Urgent: Critical Remote Code Execution Vulnerability in Mirasvit Magento Extension (CVE-2026-45247)

The cybersecurity landscape for e-commerce platforms has faced a significant uptick in sophisticated attacks targeting third-party extensions. Recently, the Cybersecurity and Infrastructure Security Agency (CISA) added a critical vulnerability to its Known Exploited Vulnerabilities (KEV) catalog: CVE-2026-45247. This flaw centers on the Mirasvit Full Page Cache Warmer extension, a popular tool used to optimize performance for Magento 2 and Adobe Commerce storefronts. With a CVSS severity score of 9.8 (Critical), this vulnerability presents an immediate and severe risk to online retailers worldwide.

What is CVE-2026-45247?

CVE-2026-45247 is an unauthenticated remote code execution (RCE) vulnerability that stems from insecure PHP object deserialization (CWE-502). The flaw resides in how the Mirasvit Full Page Cache Warmer extension processes the CacheWarmer cookie. In vulnerable versions, the extension passes the contents of this user-supplied cookie directly into PHP’s native unserialize() function without any form of validation or class whitelisting.

In PHP environments, the unserialize() function is notoriously dangerous when used on untrusted data. It allows an attacker to inject crafted serialized objects that, upon being processed by the server, trigger “magic methods” (such as __wakeup or __destruct). By carefully chaining these methods with other classes available in the Magento codebase—a technique known as a “gadget chain”—an attacker can achieve full arbitrary code execution on the underlying web server.

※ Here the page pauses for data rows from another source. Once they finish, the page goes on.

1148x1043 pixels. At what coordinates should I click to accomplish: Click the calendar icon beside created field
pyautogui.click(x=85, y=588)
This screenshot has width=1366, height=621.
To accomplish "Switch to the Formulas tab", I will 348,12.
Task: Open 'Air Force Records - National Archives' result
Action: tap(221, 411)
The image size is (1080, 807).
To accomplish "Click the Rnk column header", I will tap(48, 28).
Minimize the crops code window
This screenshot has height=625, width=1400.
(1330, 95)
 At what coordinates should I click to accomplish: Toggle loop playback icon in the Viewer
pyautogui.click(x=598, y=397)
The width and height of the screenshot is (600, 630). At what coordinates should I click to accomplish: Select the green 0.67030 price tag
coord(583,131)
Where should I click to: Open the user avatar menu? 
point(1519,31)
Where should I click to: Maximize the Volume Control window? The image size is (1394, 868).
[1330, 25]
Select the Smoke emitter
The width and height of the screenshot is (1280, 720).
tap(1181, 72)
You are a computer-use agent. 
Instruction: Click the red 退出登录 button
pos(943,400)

Affected Systems and Software

This vulnerability specifically impacts organizations using the Mirasvit Full Page Cache Warmer extension on the following platforms:

• Magento 2 (Open Source)
• Adobe Commerce (On-premise and Cloud)

The flaw affects all versions of the extension prior to 1.11.12. Because the extension is designed to improve site speed by pre-caching pages, it often requires high-level permissions within the web environment, making the impact of a successful breach even more significant.

Severity and Potential Impact

The CVSS score of 9.8 reflects the ease of exploitation and the total compromise of confidentiality, integrity, and availability. Since the attack can be launched as an unauthenticated user, no credentials or special access are required to exploit a vulnerable storefront.

Once an attacker gains remote code execution, the potential for damage is immense. Recent observations of active exploitation indicate that threat actors are primarily focused on:

• Digital Skimming: Injecting malicious JavaScript (Magecart-style) into checkout pages to steal customer payment card information and personally identifiable information (PII).
• Persistent Access: Deploying web shells to maintain a backdoor into the server even after patches are applied.
• Data Exfiltration: Accessing the Magento database to steal customer lists, order history, and administrative credentials.
• Lateral Movement: Using the compromised web server as a pivot point to attack other internal systems within the enterprise network.

Mitigation and Defensive Steps

Given that CVE-2026-45247 is being actively exploited in the wild, e-commerce administrators must prioritize remediation. The manufacturer, Mirasvit, has released an urgent patch to address this flaw.

1. Immediate Mandatory Update

Upgrade the Mirasvit Full Page Cache Warmer extension to version 1.11.12 or later immediately. This update replaces the insecure deserialization logic with safer data handling practices. Updates can be obtained via the Mirasvit customer portal or the Magento/Adobe Commerce Marketplace.

2. Web Application Firewall (WAF) Integration

While patching is the only permanent fix, organizations should configure their WAF (such as Akamai, Cloudflare, or AWS WAF) to block requests containing suspicious CacheWarmer cookies. Look for patterns indicative of serialized PHP objects, such as strings starting with O: or Base64-encoded equivalents (e.g., payloads starting with Tz or Qz).

3. Forensic Audit and Integrity Checks

Since this vulnerability is in the KEV catalog, any unpatched site should be treated as potentially compromised. Administrators should perform a comprehensive forensic audit, including:

• Scanning for new or modified .php files in the pub/media, var/, and generated/ directories.
• Reviewing administrative account logs for unauthorized creations or modifications.
• Checking for unauthorized outbound network connections from the web server.

4. Disable the Extension

If an immediate update is not feasible, the extension should be disabled or removed entirely from the Magento environment to close the attack vector until a secure version can be deployed.

For Joe’s Cybersecurity Blog, we strongly urge all Magento site operators to verify their extension versions today. A few minutes of maintenance can prevent a catastrophic data breach.